Elasticsearch 2.4.3 very high cpu usage

ES version :2.4.3
java version:1.8.0_121
Java HotSpot(TM) 64-Bit Server VM (build 25.121-b13, mixed mode)

My production ES nodes just only one,it is master node and also the data node ,it have 4 CPUs, and 8 GB RAM,ES heap size is 3900M,1 indices

elasticsearch.yml:

node.name: node_master
node.master: true
node.data: true
http.cors.enabled: true
http.cors.allow-origin: "*"
http.cors.allow-headers: Authorization
action.auto_create_index: true
script.inline: on
script.indexed: on

Start the ES command:

nohup ./elasticsearch -Des.insecure.allow.root=true

We use logstash to synchronize MySQL data to ES and use the ES client api to batch delete expired data every day at 1am,online data is maintained at around 500 Mbp,it has been running normally for more than a year.

logstash jdbc.conf:

jdbc_driver_class => "com.mysql.jdbc.Driver"
jdbc_paging_enabled => "true"
jdbc_page_size => "50000"
jdbc_fetch_size => "50000"
use_column_value => "true"
record_last_run => "true"
tracking_column => "updatetime"
last_run_metadata_path => "/usr/elasticsearch/logstash-2.4.1/run_metadata"
statement_filepath => "jdbc.sql"

It suddenly had a problem last night, the cpu was very high, I used the top command to query, the result shows 376%.

jstat -gc pid

I didn't see a frequent GC happening

I tried to rebuild indices and the problem still exists.

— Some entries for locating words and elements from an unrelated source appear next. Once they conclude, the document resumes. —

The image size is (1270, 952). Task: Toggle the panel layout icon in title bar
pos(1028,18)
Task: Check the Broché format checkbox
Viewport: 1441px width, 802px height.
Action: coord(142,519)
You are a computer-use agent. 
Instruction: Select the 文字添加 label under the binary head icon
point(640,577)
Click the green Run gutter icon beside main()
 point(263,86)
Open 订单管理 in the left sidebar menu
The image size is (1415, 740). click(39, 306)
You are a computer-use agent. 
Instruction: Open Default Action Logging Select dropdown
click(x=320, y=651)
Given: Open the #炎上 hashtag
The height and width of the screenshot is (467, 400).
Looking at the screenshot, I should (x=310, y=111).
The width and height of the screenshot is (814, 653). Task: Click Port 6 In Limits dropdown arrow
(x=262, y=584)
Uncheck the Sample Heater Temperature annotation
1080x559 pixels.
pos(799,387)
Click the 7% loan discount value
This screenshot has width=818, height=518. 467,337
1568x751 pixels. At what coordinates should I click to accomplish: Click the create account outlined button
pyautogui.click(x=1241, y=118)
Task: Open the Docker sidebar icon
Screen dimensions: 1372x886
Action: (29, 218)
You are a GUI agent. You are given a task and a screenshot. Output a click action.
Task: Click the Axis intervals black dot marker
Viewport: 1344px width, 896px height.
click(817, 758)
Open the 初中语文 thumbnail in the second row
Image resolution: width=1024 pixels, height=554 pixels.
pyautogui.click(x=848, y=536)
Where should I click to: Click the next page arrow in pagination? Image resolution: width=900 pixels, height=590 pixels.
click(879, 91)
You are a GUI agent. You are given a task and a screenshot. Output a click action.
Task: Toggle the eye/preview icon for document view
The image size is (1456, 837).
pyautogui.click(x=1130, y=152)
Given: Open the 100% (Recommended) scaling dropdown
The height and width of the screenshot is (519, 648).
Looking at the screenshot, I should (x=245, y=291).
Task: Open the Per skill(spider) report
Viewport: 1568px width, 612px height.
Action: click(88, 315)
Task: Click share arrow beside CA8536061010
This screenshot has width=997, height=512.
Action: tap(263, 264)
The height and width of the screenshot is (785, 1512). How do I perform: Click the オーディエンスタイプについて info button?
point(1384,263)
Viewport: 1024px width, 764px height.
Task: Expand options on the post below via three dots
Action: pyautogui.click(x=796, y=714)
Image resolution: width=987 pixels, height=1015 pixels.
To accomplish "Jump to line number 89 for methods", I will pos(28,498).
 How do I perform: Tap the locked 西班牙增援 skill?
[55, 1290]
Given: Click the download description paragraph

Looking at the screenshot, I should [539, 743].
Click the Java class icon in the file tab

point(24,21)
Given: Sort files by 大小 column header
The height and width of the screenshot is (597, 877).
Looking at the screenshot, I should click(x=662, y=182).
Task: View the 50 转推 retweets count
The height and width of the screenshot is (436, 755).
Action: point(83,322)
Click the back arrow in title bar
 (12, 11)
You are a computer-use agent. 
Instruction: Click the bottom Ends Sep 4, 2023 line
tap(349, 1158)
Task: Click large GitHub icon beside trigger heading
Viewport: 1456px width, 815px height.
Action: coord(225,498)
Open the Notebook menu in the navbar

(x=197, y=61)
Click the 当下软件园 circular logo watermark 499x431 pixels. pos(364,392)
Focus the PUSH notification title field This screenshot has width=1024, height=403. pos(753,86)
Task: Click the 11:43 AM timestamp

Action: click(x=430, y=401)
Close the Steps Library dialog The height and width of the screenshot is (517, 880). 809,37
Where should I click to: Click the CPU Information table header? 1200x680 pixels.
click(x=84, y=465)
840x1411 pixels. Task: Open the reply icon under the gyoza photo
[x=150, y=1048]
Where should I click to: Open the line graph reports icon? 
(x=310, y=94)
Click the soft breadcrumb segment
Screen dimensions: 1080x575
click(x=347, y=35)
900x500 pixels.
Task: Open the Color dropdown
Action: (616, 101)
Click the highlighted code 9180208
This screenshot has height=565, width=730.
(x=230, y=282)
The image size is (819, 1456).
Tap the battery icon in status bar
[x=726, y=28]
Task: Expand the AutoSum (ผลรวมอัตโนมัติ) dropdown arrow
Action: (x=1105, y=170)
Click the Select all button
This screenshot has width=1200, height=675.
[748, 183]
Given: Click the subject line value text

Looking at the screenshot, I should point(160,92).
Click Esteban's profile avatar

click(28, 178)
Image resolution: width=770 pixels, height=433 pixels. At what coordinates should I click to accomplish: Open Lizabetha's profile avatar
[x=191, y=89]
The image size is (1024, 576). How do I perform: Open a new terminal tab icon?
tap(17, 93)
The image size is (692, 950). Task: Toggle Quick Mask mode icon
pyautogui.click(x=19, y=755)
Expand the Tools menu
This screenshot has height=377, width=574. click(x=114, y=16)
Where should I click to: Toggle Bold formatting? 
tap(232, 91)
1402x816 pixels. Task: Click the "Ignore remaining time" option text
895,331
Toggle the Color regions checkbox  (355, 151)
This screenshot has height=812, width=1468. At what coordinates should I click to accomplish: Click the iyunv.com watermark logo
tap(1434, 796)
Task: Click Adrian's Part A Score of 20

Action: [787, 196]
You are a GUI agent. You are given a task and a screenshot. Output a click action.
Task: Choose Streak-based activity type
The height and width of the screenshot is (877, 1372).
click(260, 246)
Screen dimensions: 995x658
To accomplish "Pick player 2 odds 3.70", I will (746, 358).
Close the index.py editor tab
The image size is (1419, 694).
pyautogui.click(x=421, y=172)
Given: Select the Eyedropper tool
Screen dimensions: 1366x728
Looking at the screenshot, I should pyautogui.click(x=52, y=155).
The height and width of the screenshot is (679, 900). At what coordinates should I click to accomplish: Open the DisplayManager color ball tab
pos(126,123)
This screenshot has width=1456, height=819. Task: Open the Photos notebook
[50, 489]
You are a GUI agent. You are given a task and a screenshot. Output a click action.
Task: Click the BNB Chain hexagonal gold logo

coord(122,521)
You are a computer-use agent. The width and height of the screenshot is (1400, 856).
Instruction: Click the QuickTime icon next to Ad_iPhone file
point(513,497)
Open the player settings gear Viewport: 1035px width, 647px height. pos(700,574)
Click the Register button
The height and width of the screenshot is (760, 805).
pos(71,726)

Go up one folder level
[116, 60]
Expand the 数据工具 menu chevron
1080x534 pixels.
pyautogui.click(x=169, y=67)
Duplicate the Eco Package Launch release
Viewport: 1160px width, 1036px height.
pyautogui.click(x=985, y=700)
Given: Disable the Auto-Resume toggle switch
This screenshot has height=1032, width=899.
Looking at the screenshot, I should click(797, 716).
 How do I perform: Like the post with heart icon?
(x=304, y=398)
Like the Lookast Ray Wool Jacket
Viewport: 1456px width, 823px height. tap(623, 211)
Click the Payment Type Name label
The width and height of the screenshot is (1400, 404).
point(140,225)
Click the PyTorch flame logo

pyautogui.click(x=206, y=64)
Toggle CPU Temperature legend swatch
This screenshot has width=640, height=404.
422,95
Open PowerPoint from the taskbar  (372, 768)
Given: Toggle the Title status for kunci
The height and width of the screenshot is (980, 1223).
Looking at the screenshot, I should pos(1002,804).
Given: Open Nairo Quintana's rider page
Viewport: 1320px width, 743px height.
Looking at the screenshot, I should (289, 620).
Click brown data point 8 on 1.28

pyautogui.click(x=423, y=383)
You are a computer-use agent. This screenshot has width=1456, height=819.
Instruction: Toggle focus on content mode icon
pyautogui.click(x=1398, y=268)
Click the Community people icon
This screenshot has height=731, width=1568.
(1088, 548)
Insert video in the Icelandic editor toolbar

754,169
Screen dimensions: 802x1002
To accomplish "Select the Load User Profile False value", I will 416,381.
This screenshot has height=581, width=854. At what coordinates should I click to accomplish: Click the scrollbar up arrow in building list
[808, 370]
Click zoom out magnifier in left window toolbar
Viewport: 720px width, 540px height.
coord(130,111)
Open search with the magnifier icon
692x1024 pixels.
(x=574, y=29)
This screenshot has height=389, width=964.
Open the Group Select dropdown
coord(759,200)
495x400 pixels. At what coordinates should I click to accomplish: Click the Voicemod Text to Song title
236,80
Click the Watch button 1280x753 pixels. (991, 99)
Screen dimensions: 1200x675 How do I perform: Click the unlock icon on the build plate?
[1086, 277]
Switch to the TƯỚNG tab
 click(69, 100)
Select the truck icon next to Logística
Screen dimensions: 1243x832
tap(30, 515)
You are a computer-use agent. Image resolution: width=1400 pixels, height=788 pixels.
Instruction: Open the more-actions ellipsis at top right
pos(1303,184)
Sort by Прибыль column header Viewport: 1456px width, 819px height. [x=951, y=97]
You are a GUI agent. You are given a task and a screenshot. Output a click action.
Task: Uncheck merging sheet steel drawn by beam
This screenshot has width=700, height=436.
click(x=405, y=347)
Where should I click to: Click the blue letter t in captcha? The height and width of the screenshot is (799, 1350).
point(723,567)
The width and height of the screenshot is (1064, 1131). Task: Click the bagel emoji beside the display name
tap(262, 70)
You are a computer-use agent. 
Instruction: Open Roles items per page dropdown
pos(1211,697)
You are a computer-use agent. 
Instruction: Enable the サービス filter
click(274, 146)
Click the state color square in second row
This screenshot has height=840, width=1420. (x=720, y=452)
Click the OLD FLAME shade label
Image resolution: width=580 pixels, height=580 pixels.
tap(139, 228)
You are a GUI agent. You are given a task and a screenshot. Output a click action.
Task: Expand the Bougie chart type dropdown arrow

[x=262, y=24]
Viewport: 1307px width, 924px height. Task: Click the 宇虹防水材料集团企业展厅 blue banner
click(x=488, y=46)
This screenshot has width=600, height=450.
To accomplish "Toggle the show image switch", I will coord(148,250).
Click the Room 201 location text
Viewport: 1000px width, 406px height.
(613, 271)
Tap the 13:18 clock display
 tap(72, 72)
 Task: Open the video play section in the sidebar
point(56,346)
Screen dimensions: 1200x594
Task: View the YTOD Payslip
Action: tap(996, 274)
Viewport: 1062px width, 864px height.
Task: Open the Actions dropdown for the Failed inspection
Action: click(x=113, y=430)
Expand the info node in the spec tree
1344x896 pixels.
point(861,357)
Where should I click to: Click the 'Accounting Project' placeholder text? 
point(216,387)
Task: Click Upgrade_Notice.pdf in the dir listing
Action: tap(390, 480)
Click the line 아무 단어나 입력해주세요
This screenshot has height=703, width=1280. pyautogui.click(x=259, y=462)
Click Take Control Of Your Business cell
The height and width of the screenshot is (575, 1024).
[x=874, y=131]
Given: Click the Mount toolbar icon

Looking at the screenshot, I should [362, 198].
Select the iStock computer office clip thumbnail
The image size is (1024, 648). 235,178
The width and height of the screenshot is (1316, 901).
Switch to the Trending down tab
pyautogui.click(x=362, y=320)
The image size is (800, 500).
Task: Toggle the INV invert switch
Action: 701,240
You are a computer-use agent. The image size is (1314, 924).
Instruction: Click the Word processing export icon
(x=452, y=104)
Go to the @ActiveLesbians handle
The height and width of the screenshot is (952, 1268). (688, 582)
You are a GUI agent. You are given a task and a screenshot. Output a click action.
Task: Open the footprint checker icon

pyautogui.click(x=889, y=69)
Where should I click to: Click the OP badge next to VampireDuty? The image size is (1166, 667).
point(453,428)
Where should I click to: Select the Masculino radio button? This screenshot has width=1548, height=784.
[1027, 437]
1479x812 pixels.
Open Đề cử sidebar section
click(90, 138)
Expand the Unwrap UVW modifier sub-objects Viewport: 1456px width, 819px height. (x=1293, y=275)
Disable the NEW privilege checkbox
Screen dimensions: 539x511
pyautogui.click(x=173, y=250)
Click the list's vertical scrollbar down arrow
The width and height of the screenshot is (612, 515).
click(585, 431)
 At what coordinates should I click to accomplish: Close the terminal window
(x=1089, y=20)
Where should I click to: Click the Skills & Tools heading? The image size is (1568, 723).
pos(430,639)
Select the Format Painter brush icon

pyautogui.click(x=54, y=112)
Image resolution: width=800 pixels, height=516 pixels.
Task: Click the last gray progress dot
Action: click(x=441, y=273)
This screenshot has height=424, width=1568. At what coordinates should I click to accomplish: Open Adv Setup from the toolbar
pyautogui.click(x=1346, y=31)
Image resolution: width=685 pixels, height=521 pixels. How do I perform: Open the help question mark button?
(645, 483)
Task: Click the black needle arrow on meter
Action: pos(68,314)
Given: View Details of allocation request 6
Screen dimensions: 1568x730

The strange thing is that I can use the ES of the test environment to run normally.It have 2 CPUS and 4G RAM,ES heap size is 1900M

Hot threads
1、hot_log_1
2、hot_log_2
3、hot_log_3

What is the output of:

GET /
GET /_cat/nodes?v
GET /_cat/health?v
GET /_cat/indices?v
# Optionally 
GET /_cat/shards?v

If some outputs are too big, please share them on gist.github.com and link them here.

Please format your code, logs or configuration files using </> icon as explained in this guide and not the citation button. It will make your post more readable.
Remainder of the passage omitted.